I am a big fan of following intuitive hunches during certain stages of the coaching process because they really do make the coach-client experience more robust.
Yet, there are times when a coach’s intuitive hunches can get in the way of ethics and outcomes. The practice is for coaches to know the difference … and also for coaches to also know their own intuition really well.
Let’s take two of my clients as examples.
I received an “emergency” call from a client asking if we could have a session that same day. She was in the very stressful position of going through a merger and acquisition and having to reapply for her own job. When we met a couple of hours later, she said she wanted to practice her interview questions … but my gut was telling me to see if she wanted to explore mindset, visualization and executive presence going into the interviews instead. She didn’t hesitate and said yes – so we did that, she aced the interview and secured her job!
Another client hired me to work through a major business objective. During our first session, I was getting an intuitive hunch that she actually wanted to focus on something entirely different than what she was articulating.
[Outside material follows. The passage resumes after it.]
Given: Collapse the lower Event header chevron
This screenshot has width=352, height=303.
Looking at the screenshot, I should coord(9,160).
I shared my intuitive hunch, she didn’t hesitate and said nope, I don’t want to focus on that. I said ok, didn’t push it and we started where she wanted. About 6 sessions later, she started our session saying that she wanted to discuss that very topic I had the hunch about during our first session. Her intuition was a lot smarter than mine because, in retrospect, it seemed like she needed to go through the topics we covered in sessions 1-5 in order to be best prepared to discuss that topic in session 6.
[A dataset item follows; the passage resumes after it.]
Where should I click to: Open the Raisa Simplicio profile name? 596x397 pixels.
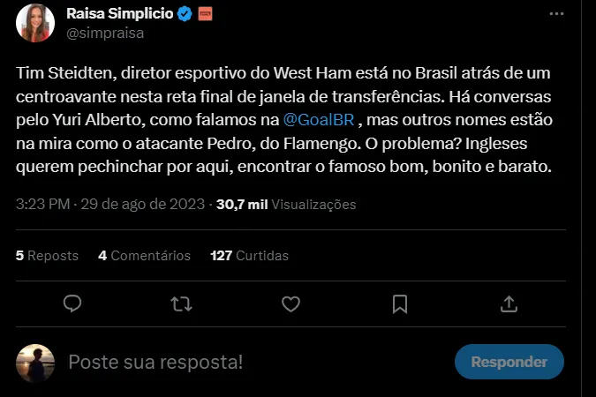click(x=120, y=14)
In the second example, I absolutely did the right thing by ditching my own intuitive hunches and following my client’s agenda, but the ability to do that came with a lot of self-awareness and practice.
3 tips to keep in mind when you want to act on your intuitive hunches while coaching
- Ask permission to share the hunch and admit upfront you could be wrong
If you are hired as a consultant, feel free to share your hunches and thoughts at will. But if you are hired as a coach, always ask permission before sharing your intuitive hunches (especially if they are not aligned with the client’s agenda) and always admit upfront you could be wrong … because guess what, you could be! There’s a power that we humans place in intuition and, as coaches, we want to always be sure that power always remains with the client.
- Always assume your client’s intuition may be stronger than yours.
A couple of year’s ago, I found some pretty incredible data from a Harvard study about executives and intuition. Get this — 75.9% of the time, executives who have strong intuition use it to make decisions (instead of logic and reason) and more than half hide it. So chances are pretty high that your client has strong intuition and may be hiding it from you. This in itself is a heads-up to always assume your client’s intuition may be stronger than yours … and follow their agenda, not your intuition. Try to also foster a client’s own intuition instead of always relying on your intuitive hunches. There is such a thing as intuition proficiency – a sliding scale of how strong and accurate (or not) intuitive hunches can be. As a coach, try to gauge your intuition proficiency and also your client’s. This could have a big impact on outcomes.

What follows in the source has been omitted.